True has only one path to it, a single constructor, with no arguments.
Let's compare True and False so far.
| Proposition | Constructors | Provable? |
|---|---|---|
False | 0 (none) | Never |
True | 1 (trivial) | Trivially |
False has zero doors to enter, so you can never get a term and it's never provable; True has one door that asks for nothing to pass through (no arguments), so you can always construct a term and it's therefore trivially provable.
Prove it
We have the two types. A proof of a proposition is a term of that proposition's type. To prove True, we construct a term of type True. We hand that term to an example, which is how we state a proposition and prove that proposition in a single line of Lean.
namespace TrueAndFalseFromScratch
example : True := True.trivial
end TrueAndFalseFromScratchThe : True part is the proposition we are claiming.
The := means "is defined to be" and because we're Lean beginners, let's line up all the colons and equals we've seen so far and review:
| Symbol | Reads as | What it does |
|---|---|---|
: | "has type" | States the type of the thing on its left; here it names the proposition we are claiming. |
:= | "is defined to be" | Supplies a value for the thing on its left, which in this case is a proof!
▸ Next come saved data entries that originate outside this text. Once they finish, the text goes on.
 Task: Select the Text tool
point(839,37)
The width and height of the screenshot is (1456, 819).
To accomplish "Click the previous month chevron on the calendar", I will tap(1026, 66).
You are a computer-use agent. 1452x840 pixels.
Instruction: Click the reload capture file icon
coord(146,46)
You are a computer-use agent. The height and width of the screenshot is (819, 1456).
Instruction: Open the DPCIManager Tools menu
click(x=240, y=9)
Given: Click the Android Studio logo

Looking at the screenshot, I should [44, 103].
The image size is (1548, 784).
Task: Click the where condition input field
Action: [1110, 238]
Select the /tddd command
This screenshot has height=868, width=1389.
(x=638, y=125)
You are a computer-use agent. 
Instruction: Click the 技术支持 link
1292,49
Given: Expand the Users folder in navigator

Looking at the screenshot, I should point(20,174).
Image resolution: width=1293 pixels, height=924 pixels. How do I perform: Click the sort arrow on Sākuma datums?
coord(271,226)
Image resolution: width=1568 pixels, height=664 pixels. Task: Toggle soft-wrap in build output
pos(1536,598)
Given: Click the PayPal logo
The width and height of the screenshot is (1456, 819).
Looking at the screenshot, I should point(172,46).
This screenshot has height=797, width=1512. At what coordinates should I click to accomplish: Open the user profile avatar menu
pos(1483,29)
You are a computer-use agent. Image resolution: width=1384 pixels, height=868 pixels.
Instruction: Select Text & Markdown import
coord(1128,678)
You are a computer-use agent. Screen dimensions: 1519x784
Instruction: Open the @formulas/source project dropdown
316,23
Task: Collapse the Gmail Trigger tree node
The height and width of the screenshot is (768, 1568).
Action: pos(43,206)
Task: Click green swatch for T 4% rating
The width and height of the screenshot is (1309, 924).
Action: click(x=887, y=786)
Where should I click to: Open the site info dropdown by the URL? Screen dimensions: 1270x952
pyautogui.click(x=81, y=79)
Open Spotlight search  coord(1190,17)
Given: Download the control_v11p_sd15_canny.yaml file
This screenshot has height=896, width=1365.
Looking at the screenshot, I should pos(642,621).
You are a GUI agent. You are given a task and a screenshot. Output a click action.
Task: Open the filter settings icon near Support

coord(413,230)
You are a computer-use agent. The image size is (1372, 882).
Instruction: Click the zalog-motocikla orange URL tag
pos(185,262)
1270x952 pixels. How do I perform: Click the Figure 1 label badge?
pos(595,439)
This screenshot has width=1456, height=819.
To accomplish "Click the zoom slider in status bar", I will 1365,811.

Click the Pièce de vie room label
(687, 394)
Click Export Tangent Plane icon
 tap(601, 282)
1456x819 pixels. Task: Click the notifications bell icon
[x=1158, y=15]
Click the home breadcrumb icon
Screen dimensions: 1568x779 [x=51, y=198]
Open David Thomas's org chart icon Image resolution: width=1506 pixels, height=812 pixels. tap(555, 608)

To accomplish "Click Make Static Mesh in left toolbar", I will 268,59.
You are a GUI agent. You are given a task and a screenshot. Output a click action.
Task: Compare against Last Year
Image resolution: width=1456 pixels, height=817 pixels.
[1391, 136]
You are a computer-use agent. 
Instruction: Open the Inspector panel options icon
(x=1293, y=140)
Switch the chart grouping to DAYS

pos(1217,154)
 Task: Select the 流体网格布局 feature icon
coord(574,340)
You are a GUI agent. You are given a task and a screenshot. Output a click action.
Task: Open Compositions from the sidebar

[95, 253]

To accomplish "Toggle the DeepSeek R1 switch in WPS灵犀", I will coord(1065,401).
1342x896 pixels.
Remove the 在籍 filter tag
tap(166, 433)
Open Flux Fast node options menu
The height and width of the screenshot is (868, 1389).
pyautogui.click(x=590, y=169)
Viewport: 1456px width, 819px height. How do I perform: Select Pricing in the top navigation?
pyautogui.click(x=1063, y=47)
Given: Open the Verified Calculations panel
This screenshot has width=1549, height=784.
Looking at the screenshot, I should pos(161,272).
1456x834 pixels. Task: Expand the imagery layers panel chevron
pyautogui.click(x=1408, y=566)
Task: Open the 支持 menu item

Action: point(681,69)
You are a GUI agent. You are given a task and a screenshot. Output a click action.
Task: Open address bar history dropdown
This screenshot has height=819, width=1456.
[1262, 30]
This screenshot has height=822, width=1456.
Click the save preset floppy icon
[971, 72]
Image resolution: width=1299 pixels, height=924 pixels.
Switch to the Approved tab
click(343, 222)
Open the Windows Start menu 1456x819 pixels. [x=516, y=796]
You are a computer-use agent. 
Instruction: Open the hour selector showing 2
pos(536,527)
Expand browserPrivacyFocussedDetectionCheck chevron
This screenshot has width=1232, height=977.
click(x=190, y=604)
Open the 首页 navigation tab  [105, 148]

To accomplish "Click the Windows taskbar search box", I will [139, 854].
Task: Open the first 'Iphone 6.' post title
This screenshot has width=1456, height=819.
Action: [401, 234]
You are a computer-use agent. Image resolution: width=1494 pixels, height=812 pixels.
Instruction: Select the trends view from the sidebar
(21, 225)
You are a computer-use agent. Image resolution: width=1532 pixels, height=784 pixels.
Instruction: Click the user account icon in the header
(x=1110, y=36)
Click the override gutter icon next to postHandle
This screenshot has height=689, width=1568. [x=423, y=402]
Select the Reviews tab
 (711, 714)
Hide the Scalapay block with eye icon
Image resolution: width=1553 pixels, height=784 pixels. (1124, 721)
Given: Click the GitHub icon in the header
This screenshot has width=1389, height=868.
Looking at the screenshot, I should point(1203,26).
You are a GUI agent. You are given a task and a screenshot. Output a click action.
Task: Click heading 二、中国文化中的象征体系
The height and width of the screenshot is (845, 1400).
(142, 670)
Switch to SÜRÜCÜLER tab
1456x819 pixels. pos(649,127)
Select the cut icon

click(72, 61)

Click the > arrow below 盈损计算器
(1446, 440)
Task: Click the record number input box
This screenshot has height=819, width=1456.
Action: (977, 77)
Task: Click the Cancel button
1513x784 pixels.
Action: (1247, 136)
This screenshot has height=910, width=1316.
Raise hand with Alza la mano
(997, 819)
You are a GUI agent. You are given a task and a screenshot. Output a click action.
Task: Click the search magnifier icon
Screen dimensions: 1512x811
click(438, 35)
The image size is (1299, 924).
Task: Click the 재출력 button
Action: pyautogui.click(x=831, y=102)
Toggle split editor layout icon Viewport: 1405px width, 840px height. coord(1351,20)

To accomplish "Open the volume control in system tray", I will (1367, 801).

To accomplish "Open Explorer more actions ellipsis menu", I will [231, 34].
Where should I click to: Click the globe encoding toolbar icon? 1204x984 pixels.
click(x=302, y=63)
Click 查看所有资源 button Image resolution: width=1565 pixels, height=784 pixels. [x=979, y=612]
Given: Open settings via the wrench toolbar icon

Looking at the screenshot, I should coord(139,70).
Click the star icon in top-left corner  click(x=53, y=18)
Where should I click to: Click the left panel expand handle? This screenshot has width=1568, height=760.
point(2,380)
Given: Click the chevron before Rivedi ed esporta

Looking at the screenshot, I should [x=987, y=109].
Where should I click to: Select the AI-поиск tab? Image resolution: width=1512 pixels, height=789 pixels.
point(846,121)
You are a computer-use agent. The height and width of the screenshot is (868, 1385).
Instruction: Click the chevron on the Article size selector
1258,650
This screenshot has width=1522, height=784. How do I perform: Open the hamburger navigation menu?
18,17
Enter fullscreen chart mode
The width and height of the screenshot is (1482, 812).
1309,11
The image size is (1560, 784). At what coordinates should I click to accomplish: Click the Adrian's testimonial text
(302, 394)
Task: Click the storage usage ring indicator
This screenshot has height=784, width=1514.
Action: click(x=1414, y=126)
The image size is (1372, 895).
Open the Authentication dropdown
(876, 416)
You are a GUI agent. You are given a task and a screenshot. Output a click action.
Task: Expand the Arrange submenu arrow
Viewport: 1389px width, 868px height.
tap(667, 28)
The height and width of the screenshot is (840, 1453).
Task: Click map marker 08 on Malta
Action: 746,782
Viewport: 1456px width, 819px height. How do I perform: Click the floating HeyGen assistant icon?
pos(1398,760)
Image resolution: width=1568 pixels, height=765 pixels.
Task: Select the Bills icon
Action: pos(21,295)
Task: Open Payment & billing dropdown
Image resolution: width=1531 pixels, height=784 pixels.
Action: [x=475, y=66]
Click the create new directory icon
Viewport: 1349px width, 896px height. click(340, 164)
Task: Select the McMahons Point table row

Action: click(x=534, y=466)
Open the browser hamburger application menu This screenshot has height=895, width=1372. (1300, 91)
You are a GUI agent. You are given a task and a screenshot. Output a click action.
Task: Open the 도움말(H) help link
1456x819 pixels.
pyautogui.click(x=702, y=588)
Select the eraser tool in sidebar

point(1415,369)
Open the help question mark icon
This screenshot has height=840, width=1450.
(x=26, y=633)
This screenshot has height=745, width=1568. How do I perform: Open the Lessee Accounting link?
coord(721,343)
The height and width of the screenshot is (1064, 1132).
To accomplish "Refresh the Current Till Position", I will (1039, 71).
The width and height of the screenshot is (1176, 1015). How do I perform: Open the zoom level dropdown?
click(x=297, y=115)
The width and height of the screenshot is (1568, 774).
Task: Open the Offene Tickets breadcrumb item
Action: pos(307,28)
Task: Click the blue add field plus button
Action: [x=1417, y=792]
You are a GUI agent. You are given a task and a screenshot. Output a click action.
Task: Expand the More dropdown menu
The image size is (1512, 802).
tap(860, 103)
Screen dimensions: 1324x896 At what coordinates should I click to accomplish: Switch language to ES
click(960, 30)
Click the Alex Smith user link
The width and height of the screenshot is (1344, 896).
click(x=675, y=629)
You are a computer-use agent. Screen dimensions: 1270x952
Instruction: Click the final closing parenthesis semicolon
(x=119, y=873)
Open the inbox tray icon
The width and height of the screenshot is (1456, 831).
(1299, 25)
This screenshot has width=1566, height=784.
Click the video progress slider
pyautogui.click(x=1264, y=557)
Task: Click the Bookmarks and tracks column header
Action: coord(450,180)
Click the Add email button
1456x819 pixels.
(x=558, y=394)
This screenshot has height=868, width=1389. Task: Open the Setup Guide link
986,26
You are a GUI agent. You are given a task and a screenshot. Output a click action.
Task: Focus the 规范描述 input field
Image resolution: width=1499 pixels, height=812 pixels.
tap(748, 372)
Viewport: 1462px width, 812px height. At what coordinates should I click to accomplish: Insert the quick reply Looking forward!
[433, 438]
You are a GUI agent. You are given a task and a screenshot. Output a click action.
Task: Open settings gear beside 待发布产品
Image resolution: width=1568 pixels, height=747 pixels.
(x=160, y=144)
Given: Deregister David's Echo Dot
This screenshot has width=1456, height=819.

Remember: a proof of a proposition is a term of that proposition's type. |
= | "equals" | Claims that two things are equal. This is itself a proposition, not a definition. |
So True.trivial on the right is that proof term. Lean accepts it because trivial asks for nothing, so the term always exists.
Now picture trying the same thing for False:
example : False := -- What can we put here? Nothing!There is no constructor to name on the right side, so there is no term to supply, so the proof cannot exist. That is precisely the property we built False to have.
What I find most interesting is that we never really had to define truth or falsity directly. We only asked how much evidence a proposition demands, and found the two extremes: demand the impossible and you get False, demand nothing at all and you get True. Everything in between, the propositions that ask for some particular evidence, is where all the interesting stuff is.